# What should be the burn in period for Metropolis-within-Gibbs?

I need to get samples from an unnormalized distribution $$p(\theta, \tau | D)$$. However, sampling directly from the joint distribution with Metropolis-Hastings is hard, as the sampler rarely finds acceptable states. So, I am trying to do Gibbs sampling by alternatingly sampling from the conditional distributions $$p(\theta|\tau, D)$$ and $$p(\tau|\theta, D)$$ with separate Metropolis-Hastings (MH) samplers.

Each time I update $$\theta$$ or $$\tau$$, I am changing the conditional distributions $$p(\theta|\tau, D)$$ and $$p(\tau|\theta, D)$$. So, if I understand correctly, the MH samplers would need a burn in period to draw reasonable samples from the intended distributions.

My problem is, when I set a small burn in period of just 30 iterations in the MH samplers, each sweep of the Gibbs sampling takes longer than 10 seconds. Running this for merely 4000 iterations would take over half a day.

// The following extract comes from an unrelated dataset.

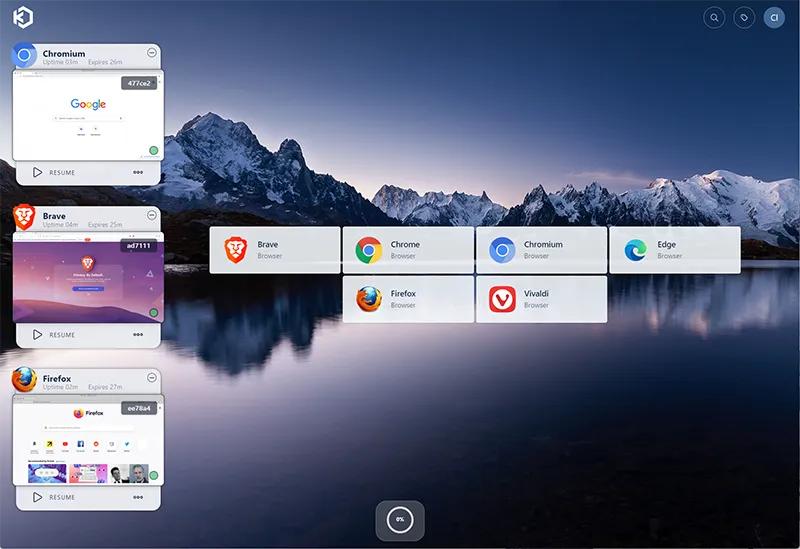Click the Kasm logo in the corner
800x549 pixels.
[x=23, y=17]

I have a few related questions that probably belong to the same thread.

Questions:

1. I have a separate burn in period for the Gibbs sampler too. In this scenario, is it necessary to have burn in periods for both the Gibbs sampler and the Metropolis-Hastings?

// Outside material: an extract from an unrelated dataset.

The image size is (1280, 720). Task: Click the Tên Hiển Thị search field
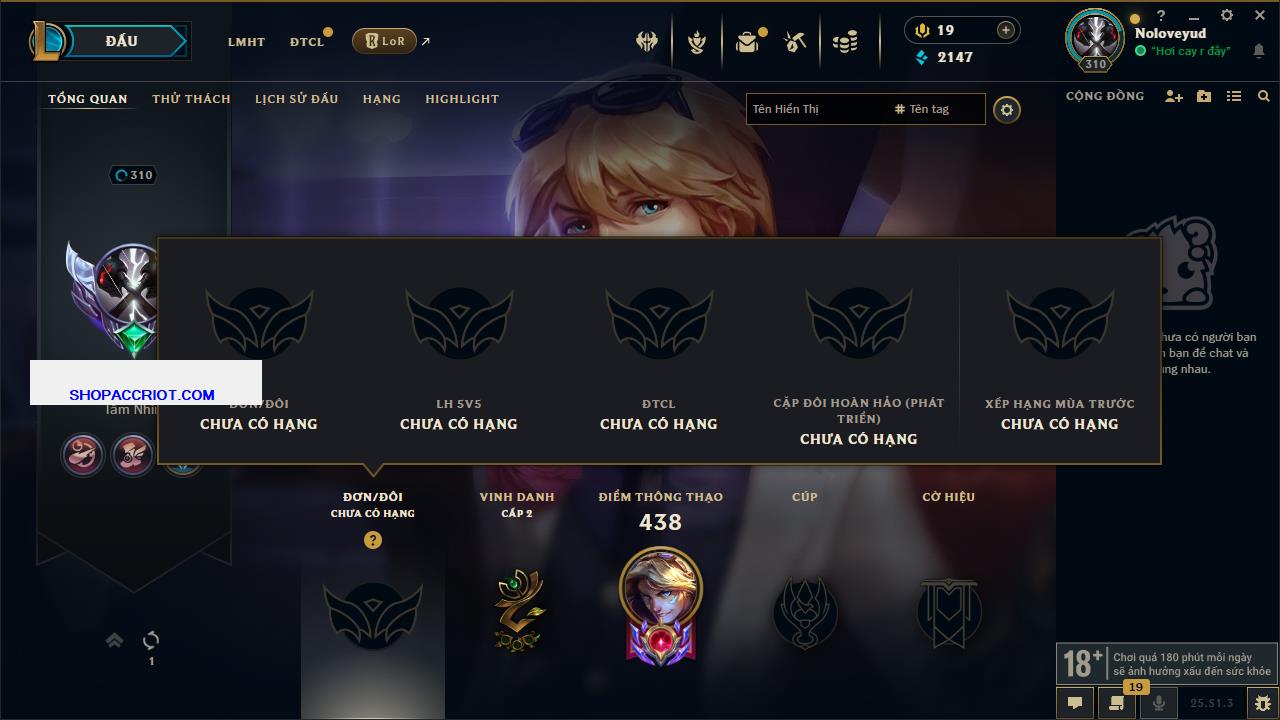(818, 109)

2. In Metropolis-Hastings, a burn in period of 30 iterations is probably very small. Should I increase it? I am worried that this might take too long.

3. In this kind of situation, how would you speed up the code? Would you recommend any other algorithm, or any variant of Metropolis-Hastings or Gibbs?

This is a common misunderstanding about Metropolis-within-Gibbs: at each Gibbs step, the Metropolis-within-Gibbs need not converge! A single iteration is enough. This means running $$T$$ iterations of the Gibbs sampler, i.e., $$2\times T$$ simulations of the full conditionals $$p(\theta|\tau,D)$$ and $$p(\tau|\theta,D)$$. And equally $$2\times T$$ Metropolis calls to replace exact simulations from $$p(\theta|\tau,D)$$ and $$p(\tau|\theta,D)$$. Concerning the burnin for the Gibbs sampler, it will depend on the correlation between $$\theta$$ and $$\tau$$ so it is unwise to advise a fixed number out of the blue.